As in all Brunetti stories, there is no guns ablazing denouement. Instead it is the systematic piecing together of small scraps of information that leads to the solution – a mysterious encounter in the park, a brother’s confession, a not-so-subtle warning from Brunetti’s boss.

Sadly, although there are the usual layers of history and philosophy as well as the internal Italian tribalism, there was little of the usual food porn that is usually peppered through a Brunetti novel and has spawned an eponymous cookbook available in Venice. However, one of the new riffs that I forsee will become an increasing part of Leon’s focus, is the irreparable harm to the buildings being done by giant tourism liners granted permission after the payment of backhanders.

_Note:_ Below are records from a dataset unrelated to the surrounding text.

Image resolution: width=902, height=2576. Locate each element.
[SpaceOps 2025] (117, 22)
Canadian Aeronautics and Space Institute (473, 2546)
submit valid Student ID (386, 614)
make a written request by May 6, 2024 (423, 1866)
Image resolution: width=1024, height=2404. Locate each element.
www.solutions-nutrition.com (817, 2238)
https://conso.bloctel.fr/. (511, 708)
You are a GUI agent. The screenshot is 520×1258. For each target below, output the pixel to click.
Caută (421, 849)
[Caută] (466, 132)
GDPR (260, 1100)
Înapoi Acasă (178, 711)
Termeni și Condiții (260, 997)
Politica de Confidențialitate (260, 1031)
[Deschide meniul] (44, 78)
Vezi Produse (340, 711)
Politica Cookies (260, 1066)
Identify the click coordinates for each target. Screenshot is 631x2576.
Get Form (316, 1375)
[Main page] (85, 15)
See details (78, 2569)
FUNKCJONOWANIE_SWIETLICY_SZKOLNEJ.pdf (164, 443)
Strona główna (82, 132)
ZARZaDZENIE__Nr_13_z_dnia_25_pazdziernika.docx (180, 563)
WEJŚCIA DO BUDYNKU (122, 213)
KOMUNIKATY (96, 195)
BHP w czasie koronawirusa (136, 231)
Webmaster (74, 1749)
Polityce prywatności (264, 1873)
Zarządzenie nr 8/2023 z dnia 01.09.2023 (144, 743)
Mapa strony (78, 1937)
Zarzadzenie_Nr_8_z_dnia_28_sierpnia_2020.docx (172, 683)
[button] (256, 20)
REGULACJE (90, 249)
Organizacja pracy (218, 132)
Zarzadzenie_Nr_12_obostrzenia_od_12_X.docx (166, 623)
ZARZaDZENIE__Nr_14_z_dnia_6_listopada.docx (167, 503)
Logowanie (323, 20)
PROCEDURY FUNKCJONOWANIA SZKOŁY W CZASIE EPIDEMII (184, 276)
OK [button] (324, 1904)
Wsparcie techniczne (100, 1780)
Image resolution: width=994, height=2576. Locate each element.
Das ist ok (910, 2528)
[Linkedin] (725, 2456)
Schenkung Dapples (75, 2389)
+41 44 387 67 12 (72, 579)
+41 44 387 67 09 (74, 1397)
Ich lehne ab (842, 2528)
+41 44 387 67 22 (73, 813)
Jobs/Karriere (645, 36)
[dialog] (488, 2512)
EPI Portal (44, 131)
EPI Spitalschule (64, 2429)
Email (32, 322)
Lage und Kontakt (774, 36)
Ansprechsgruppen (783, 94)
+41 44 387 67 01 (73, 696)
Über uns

As they completed their turn into the bacino and looked forward again, they both gasped. There was nothing theatrical about it, no attempt to make a scene or a statement. They did no more than express their human response to the otherworldly and impossible. Ahead of them was the stern of one of the newest, largest cruise ships. Its enormous rear end stared bluntly back at them, as if daring them to comment. 

Seven, eight, nine, ten storey. Was this possible? From their perspective, it blocked out the city, blocked out the light, blocked out all thought of sense or reason or the appropriateness of things. They trailed along behind it, watching the wake it created avalanche slowly towards the rivas on both sides. Tiny wave after tiny wave after tiny wave, and what in God’s name was the thrust of that vast expanse of displaced water doing to those stones and to the centuries-old binding that kept them in place? Suddenly the air was unbreathable as a capricious gust blew the ship’s exhaust down on them for a few seconds. And then the air was just as suddenly filled with the sweetness of springtime and buds and new leaves, fresh grass and nature’s giggly joy at coming back for another show. 

They could see, scores of metres above them, people lining the deck, turned like sunflowers to the beauty of the Piazza and the domes and the bell tower. A vaporetto appeared on the other side, coming towards them, and the people on the deck, no doubt Venetians, raised their fists and shook them at the passengers, but the tourists were looking the other way and failed to see the friendly natives.”